I'm having a moment of significant introspection after an emotionally chaotic week. This is something I've known but still struggle to break out of, I'm addicted to several narratives in my life that are causing me to manifest upsetting situations. This week an SP I desire to have a romantic 3D relationship said something very emotionally unintelligent and slightly hurtful to me that is ultimately still congruent with the idea I have of her in my head. I tried manifesting an apology, envisioning her feeling extremely sorry and affirming that she's apologizing to me.
Today she did another hurtful thing to me, again very emotionally unintelligent rather than malicious. Something she's done before and was something I just "knew" was gonna happen the whole day. It was really hurtful, and still hurts. It's been a few weeks of insecurities rising up due to an outside circumstance and it is clearly inpacting my concept of us and her, which went from NC from the beginning of the year to us now being quite close but still not in a relationship. She ended up apologizing pretty much immediately when I pointed it out, profusely even. Reassuring me on everything I wanted to hear, including apologizing for the incident I was originally trying to manifest anyway.
It's bewildering to see the fruits of my practice occur in such a negative way. Reminds me of Neville trying to manifest going to Barbados and succeeding - through his mother's death. I envisioned her feeling extremely sorry towards me, and it happened - just not for what I had wanted. But still getting that apology for what I wanted anyway. My thoughts are, in knowing this and seeing it in action and knowing that I am especially good at manifesting her specifically - why do I refuse to shift my internal state to us already being in a happy relationship?
I am addicted to the narrative that while we'll be together eventually, it's only through intense emotional episodes like this. We've always gotten closer through strong shared emotional conversations. I know that every time I feel a strong emotion towards her and vice versa, we grow closer. Is a part of me afraid that if I do not manifest strong negative emotions it will negatively impact that? Yes. Even when I consciously know that is not the case. But that is not the only reason. There is a theme to my suffering, there is a narrative that makes it interesting. I suffered, I'm hurt, but I was comforted. Would it be better to have never suffered but also never have experienced that comfort or raw emotion from a person I am in love with?

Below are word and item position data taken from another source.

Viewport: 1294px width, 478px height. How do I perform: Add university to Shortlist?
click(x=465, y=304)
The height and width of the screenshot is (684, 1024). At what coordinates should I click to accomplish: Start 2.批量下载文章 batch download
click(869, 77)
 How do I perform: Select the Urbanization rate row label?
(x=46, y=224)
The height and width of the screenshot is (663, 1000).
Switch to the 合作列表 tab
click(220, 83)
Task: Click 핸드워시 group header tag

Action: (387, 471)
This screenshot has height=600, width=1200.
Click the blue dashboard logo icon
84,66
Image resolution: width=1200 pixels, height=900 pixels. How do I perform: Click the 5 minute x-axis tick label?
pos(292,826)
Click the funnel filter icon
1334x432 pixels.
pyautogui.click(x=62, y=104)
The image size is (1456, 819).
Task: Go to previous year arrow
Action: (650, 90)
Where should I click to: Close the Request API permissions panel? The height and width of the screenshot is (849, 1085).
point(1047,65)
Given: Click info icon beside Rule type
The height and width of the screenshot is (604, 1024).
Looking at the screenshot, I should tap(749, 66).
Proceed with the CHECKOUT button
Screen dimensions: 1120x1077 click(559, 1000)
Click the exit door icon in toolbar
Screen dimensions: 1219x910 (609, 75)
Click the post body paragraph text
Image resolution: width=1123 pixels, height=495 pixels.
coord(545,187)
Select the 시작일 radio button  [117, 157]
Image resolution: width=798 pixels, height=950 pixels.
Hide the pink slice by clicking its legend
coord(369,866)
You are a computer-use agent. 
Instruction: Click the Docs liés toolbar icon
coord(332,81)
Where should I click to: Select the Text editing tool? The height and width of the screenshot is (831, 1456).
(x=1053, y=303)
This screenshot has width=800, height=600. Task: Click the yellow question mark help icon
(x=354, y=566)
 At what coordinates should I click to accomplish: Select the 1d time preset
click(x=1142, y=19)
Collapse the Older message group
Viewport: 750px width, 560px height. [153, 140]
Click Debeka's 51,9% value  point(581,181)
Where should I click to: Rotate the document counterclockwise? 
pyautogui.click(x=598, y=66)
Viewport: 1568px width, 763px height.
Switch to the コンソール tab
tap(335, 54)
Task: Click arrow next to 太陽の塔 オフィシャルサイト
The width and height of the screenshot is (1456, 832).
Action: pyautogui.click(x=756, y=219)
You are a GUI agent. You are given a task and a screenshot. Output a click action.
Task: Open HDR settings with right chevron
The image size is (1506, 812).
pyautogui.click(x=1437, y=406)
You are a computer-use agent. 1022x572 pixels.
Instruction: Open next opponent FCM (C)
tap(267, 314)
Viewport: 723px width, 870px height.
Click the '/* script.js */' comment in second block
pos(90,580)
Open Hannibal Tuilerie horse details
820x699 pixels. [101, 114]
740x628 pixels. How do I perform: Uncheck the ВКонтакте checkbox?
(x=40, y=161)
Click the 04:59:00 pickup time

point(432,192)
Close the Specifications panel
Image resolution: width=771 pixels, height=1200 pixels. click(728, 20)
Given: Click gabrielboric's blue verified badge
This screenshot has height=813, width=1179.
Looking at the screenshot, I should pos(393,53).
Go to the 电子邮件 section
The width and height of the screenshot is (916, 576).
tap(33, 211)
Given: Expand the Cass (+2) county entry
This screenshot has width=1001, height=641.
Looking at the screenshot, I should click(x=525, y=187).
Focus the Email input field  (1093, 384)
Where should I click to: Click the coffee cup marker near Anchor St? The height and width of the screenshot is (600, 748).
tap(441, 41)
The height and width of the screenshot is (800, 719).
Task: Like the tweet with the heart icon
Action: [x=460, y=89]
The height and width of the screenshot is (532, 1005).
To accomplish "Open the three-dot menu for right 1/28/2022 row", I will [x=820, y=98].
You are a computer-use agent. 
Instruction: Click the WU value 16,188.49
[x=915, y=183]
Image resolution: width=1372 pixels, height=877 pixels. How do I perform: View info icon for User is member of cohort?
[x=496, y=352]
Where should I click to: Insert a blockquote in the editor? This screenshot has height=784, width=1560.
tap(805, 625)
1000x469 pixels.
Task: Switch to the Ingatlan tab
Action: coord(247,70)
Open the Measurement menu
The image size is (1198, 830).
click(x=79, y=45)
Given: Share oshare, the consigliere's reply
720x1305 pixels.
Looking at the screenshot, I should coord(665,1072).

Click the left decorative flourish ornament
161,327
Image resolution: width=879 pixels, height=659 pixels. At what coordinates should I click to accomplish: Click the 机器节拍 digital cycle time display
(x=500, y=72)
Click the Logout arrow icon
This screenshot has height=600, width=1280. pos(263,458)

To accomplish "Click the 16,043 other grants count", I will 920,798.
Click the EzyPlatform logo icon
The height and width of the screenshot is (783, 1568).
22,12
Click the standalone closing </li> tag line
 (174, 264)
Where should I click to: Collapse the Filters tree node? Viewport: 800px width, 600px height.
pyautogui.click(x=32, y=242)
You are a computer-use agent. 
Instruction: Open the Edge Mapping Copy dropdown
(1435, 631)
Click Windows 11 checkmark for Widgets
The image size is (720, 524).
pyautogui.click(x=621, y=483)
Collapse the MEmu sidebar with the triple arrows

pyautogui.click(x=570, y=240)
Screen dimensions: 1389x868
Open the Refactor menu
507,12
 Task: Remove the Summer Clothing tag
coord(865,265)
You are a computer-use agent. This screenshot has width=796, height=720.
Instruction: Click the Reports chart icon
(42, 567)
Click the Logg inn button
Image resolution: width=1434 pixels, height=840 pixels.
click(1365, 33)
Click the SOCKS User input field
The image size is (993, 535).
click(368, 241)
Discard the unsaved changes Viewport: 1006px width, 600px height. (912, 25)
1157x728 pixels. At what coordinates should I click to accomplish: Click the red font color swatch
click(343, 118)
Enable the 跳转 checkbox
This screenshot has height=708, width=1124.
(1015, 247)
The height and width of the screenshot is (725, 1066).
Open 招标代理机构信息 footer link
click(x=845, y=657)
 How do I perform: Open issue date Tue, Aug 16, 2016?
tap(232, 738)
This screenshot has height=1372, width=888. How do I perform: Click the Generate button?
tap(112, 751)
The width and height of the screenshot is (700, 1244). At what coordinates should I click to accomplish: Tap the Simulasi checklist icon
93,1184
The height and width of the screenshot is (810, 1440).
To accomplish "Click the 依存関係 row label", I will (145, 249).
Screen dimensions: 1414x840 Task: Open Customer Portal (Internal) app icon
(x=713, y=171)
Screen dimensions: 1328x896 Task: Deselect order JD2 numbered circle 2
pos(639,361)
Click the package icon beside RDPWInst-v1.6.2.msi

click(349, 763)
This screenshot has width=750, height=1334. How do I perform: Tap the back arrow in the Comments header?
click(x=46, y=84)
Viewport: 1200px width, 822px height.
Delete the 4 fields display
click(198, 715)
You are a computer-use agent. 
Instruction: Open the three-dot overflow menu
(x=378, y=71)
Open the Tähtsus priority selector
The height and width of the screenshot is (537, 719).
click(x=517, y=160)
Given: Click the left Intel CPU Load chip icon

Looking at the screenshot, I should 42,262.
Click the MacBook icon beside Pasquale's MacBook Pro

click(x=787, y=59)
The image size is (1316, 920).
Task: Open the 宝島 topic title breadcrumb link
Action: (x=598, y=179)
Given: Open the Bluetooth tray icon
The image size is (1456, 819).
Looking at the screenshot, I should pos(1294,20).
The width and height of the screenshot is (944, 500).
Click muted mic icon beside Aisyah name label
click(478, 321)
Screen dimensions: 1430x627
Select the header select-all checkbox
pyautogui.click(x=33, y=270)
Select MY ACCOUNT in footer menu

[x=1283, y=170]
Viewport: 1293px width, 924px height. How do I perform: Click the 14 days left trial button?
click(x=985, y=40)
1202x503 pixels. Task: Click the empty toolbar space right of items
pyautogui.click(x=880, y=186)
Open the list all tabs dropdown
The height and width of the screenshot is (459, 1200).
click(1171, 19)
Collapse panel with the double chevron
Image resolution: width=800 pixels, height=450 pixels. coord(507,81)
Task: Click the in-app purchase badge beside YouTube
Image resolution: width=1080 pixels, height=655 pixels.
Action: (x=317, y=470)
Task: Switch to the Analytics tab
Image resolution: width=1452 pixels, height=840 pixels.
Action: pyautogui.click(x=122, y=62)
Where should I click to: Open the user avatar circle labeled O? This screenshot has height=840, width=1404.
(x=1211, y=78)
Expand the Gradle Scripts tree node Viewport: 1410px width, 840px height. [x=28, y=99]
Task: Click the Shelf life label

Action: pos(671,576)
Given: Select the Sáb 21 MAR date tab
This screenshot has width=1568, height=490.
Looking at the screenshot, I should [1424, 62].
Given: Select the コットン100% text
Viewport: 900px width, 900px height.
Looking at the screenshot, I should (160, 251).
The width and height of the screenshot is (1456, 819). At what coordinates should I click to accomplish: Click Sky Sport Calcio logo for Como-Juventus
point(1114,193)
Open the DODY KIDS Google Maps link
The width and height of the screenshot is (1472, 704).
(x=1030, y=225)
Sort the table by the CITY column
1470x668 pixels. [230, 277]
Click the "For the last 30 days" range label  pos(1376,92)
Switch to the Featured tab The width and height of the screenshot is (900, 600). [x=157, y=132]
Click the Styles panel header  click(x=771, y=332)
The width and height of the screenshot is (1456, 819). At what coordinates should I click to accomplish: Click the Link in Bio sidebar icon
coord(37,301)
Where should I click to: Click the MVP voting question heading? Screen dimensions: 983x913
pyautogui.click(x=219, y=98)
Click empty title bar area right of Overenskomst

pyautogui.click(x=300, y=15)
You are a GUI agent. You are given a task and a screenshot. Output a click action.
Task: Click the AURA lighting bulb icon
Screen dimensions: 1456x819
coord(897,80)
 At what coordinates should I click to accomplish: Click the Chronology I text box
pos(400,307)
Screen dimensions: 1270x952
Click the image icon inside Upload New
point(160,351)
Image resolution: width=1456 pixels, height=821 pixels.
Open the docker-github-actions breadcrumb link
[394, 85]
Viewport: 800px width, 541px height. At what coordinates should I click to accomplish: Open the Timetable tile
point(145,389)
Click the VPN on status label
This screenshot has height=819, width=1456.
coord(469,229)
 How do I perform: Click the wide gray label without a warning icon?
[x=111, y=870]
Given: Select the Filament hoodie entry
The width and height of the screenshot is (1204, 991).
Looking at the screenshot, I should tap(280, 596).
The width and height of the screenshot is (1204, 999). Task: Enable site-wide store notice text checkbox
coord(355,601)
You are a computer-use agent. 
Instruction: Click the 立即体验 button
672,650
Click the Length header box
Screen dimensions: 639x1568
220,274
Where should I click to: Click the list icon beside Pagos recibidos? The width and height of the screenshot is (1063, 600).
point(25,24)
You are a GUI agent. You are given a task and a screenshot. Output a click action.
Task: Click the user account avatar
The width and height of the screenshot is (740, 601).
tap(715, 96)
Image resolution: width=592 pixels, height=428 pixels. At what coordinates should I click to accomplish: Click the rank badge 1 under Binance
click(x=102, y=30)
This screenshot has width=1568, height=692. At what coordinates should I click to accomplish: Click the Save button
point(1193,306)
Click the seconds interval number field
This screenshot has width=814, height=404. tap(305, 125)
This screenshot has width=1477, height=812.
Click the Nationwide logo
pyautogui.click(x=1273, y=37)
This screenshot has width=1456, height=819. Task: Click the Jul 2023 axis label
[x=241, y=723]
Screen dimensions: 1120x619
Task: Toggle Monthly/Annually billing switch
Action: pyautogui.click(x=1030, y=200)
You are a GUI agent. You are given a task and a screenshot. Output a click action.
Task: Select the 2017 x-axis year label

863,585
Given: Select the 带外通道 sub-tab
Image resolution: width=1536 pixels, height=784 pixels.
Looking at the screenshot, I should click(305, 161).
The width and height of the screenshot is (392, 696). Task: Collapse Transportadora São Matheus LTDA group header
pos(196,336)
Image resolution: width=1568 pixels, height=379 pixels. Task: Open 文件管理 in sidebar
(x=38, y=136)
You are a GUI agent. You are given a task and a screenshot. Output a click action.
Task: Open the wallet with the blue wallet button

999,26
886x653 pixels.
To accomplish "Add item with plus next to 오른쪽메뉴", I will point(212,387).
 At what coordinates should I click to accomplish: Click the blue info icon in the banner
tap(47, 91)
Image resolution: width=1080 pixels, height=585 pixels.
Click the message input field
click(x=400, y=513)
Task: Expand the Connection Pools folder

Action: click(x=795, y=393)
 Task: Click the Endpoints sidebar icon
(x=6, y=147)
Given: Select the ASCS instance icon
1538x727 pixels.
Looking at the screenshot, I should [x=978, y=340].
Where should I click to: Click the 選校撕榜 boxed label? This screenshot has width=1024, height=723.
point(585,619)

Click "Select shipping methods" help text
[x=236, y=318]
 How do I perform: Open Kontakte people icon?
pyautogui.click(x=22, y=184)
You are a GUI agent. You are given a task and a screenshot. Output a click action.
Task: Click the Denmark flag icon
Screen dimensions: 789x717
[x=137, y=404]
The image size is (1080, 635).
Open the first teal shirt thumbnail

There's many narratives that compel me, and I feel it is the same for you. I don't feel I can have x until y. I can't make $100k/yr until I make 75k/yr. I can't manifest a relationship until I manifest smaller things like $100 or a baby to stop crying. I worry that unless I experience suffering I can't get what I want. The law of assumption is demonstrable. You can empirically test it yourself. It has quirks and limitations that we don't fully know as of this point, but you can prove to yourself that you have some kind of control over reality. And you will still choose to suffer. Most people do, even if we remove manifestation and the law of assumption from the equation. People make choices they know will hurt them. Suffering is a human need as much as food or water or human connection. The only question is, what kind of suffering do you really want to put yourself through?
For practical purposes, you have to ask yourself whenever your thoughts misalign with the wish fulfilled - "Why am I, knowing my assumptions and internal state shift the 3D reality around me - forcing myself to suffer?" Because it feels safer in the familiarity of the suffering than in the unknown? Because you feel like it's necessary? Because you feel like you deserve it? When you misalign from your chosen reality you are allowing yourself to suffer. Just ask why. It's not a bad thing, you don't have to not choose to suffer. But it is important to understand yourself. I know why I choose to suffer at times, I will likely continue to for some extrent - but I am going to try to break the addiction to the narrative that makes me suffer more than I would actually like to.